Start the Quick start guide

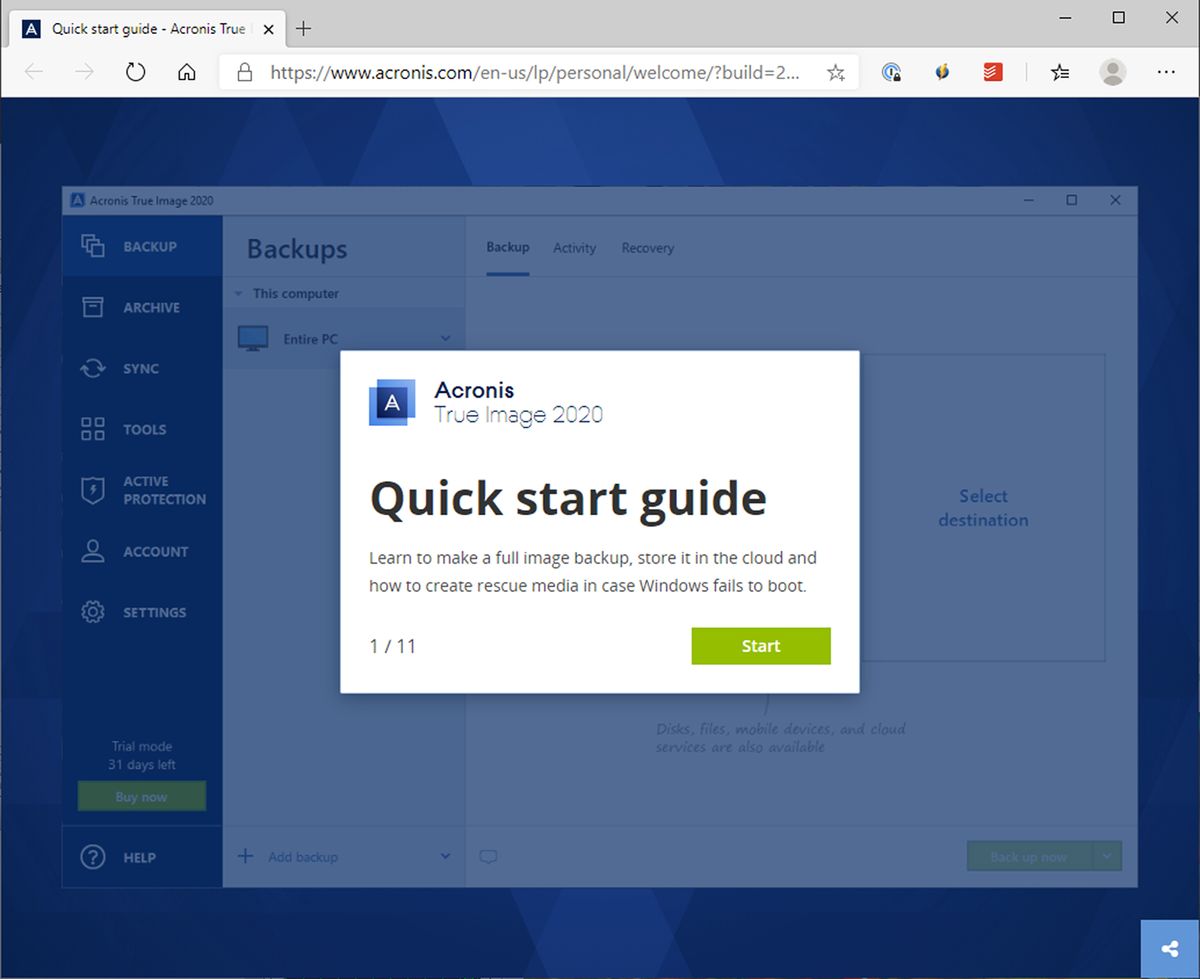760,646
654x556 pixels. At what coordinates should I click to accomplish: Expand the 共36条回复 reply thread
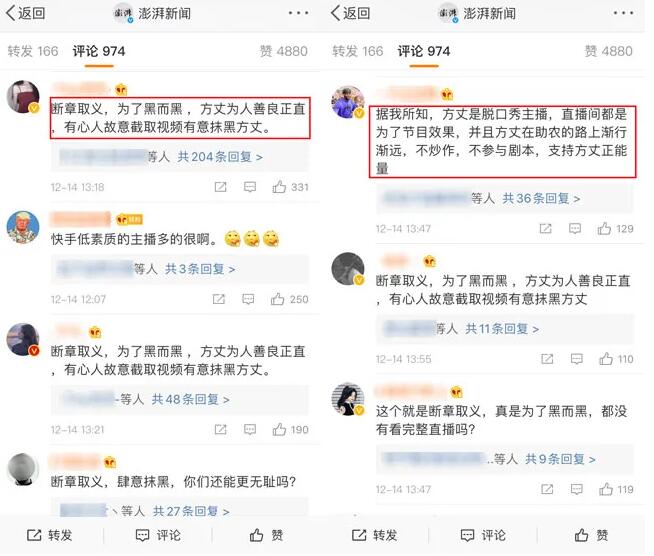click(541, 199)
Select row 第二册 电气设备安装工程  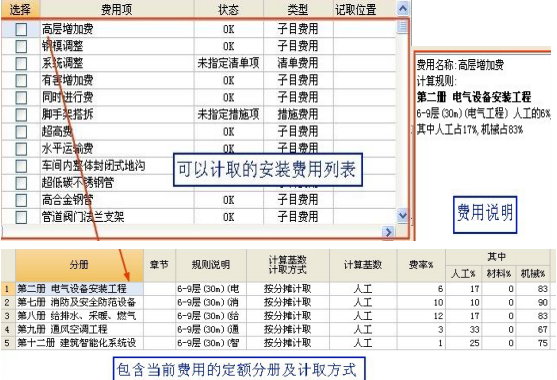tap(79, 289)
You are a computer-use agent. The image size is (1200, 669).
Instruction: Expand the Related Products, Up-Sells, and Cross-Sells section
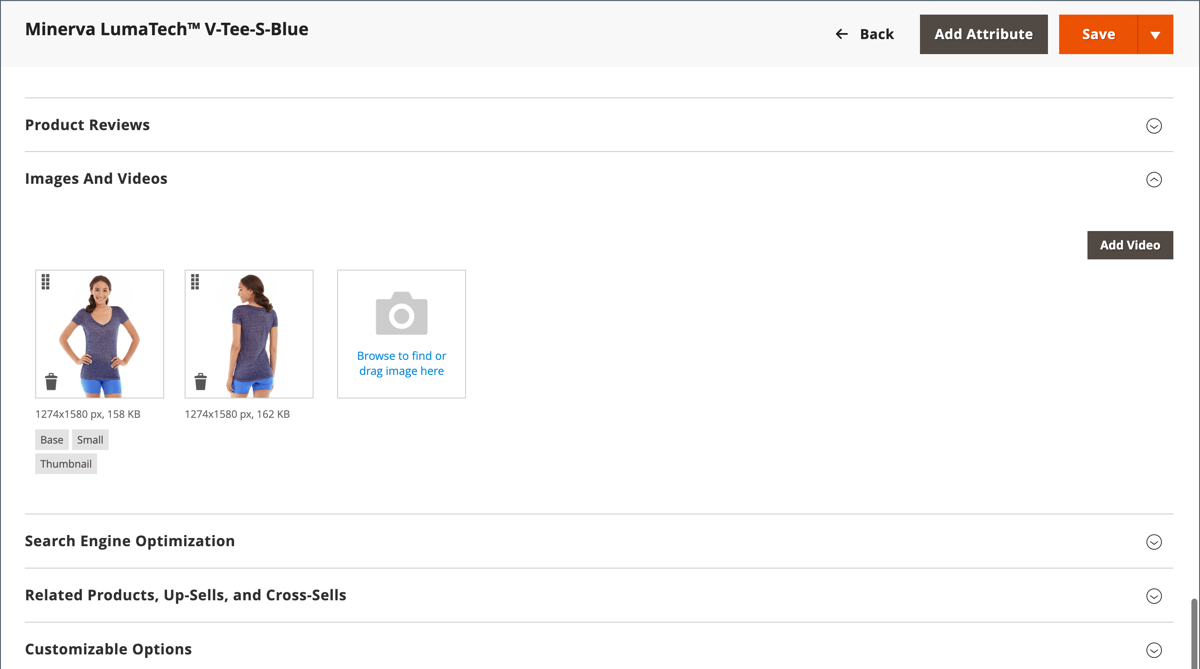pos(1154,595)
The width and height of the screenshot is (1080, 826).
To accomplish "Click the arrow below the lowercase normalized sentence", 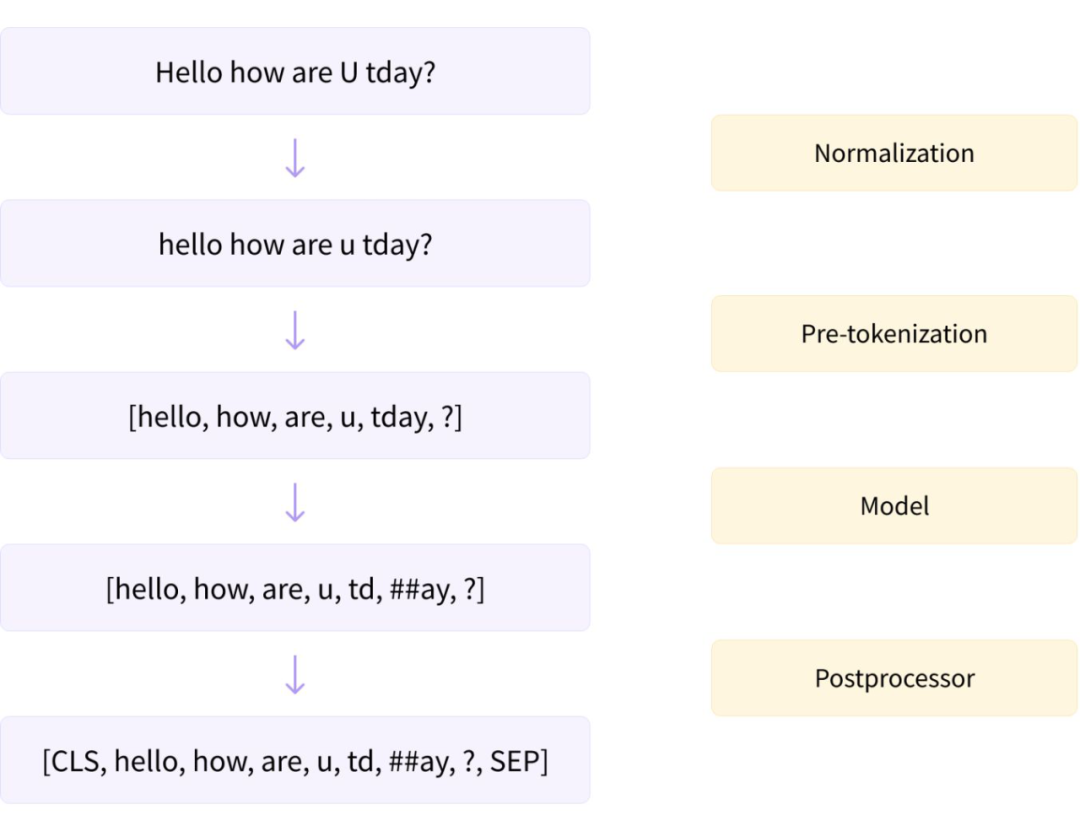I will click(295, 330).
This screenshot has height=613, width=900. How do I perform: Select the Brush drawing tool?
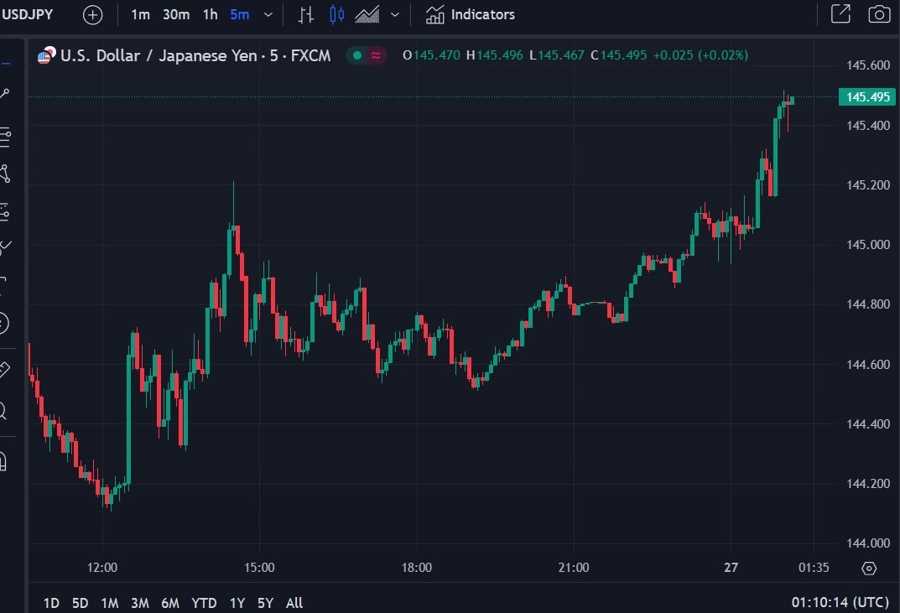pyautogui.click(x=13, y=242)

==================================================

#### REQUEST:
Tally the rows above that contain the string "Expand", treating case as significant, and give only the number.

#### SOLUTION TO THIS TASK:
2